Plus facile à dire qu’à faire.
Je passe par la porte arrière. Mon cœur s’accélère.
Le silence est oppressant. Je glisse le long des murs.
Pas de panique
Vicky tu vas y arriver !
L’angoisse envahit ma poitrine.
Soudain des bruits de pas. Le jeune Souna semble être rentré plus tôt que
prévu.
Je peux y arriver !
A pas silencieux, je pénètre dans la pièce qui m’intéresse. Muni de ma
petite lampe de torche, j’éclaire tous les endroits sombre.
Puis je le vois. Le document qu’il veut, posé sur un bureau.
Je tiens peut-être là entre mes doigts tremblants, le prix de notre
liberté.
Je n’ai pas le temps de savourer ma réussite que Dame SEEG se décide à
gratifier le quartier de sa lumière à nouveau.
Le bip de l’alarme retentit. J’ai le temps d’apercevoir le mouvement de
rotation de la camera, je me mets de dos afin qu’il n’y ait aucun plan sur mon
visage, uniquement sur la capuche de mon pull noir ?
Des pas précipités se font entendre dans ma direction.
La porte ne m’est désormais plus accessible.
Je n’ai plus qu’une seule option. La fenêtre. D’un coup de poing ferme, je
la fracasse.
Toujours éviter la caméra.
Aie c’est douloureux.
Je me serre les dents pour ne pas crier de douleur.
Je me glisse dehors et m’enfuit à vive allure alors que toute la maisonnée
s’éveille et crie au voleur.
Le Cœur battant à tout rompre, je réussis à me
cacher dans un coin de rue. Je déchire mon vêtement pour faire un pansement
compressif.
J’inspire un moment.
Un jour, tout ceci aura raison de moi si je
n’arrête pas avant.
Des cris à nouveau. Dame SEEG vient à nouveau de
se fâcher. Cette nuit, elle se veut ma complice. Je retire mon pull à capuche
dans un coin à deux ruelles de distance entre moi et les SOUNA.
Le tumulte dans le quartier cesse, je reprends
invisible mon chemin, peu sereine. Mes jambes me brûlent. Chaque personne que
je croise est une menace. Mais le danger est loin derrière moi déjà.
C’est également à ce moment que Dame SEEG redonne la lumière au quartier.
Je prends une démarche normale alors que je me dirige vers derrière la prison.
Le quartier est animé.
Les bars sont ouverts. Les musiques se mixent.
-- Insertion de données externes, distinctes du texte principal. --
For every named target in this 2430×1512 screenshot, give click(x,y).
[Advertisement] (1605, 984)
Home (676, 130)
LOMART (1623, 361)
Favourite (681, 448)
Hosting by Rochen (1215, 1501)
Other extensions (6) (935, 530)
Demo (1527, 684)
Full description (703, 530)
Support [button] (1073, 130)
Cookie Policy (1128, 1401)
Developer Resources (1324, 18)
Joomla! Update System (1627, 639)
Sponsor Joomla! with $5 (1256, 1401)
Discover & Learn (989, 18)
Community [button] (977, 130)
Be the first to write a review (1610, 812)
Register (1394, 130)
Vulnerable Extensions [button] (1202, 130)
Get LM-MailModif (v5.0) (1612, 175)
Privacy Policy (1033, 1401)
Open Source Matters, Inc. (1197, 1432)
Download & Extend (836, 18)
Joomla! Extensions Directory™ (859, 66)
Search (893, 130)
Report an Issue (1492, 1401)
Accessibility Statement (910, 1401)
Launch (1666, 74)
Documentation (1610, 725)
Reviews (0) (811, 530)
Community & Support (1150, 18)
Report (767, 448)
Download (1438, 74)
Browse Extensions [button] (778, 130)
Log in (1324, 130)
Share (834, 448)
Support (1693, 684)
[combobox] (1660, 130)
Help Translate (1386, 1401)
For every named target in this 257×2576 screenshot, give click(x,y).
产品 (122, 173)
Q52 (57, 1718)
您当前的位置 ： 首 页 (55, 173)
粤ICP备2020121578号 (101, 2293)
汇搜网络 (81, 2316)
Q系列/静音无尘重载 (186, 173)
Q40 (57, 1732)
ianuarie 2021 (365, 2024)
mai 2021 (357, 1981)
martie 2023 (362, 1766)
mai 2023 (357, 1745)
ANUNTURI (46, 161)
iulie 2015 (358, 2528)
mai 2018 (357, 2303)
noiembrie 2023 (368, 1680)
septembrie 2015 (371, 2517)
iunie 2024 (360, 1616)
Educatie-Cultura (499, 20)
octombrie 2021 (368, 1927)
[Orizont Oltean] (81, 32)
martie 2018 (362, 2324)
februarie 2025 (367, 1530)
La fumée et l’odeur des braises parfument le
quartier.
Je m’engouffre dans le premier taxi qui accepte ma proposition pour
Belle-vue II.
Pour n’importe quel riverain ou étranger au quartier, pénétrer Belle vue à
cette heure-ci est un pari risqué. Le quartier qui m’a vu grandir est réputé
pour son insécurité. Les braquages sont légions dans la zone. Pourtant une fois
que le taxi me dépose au carrefour. Je me sens en sécurité.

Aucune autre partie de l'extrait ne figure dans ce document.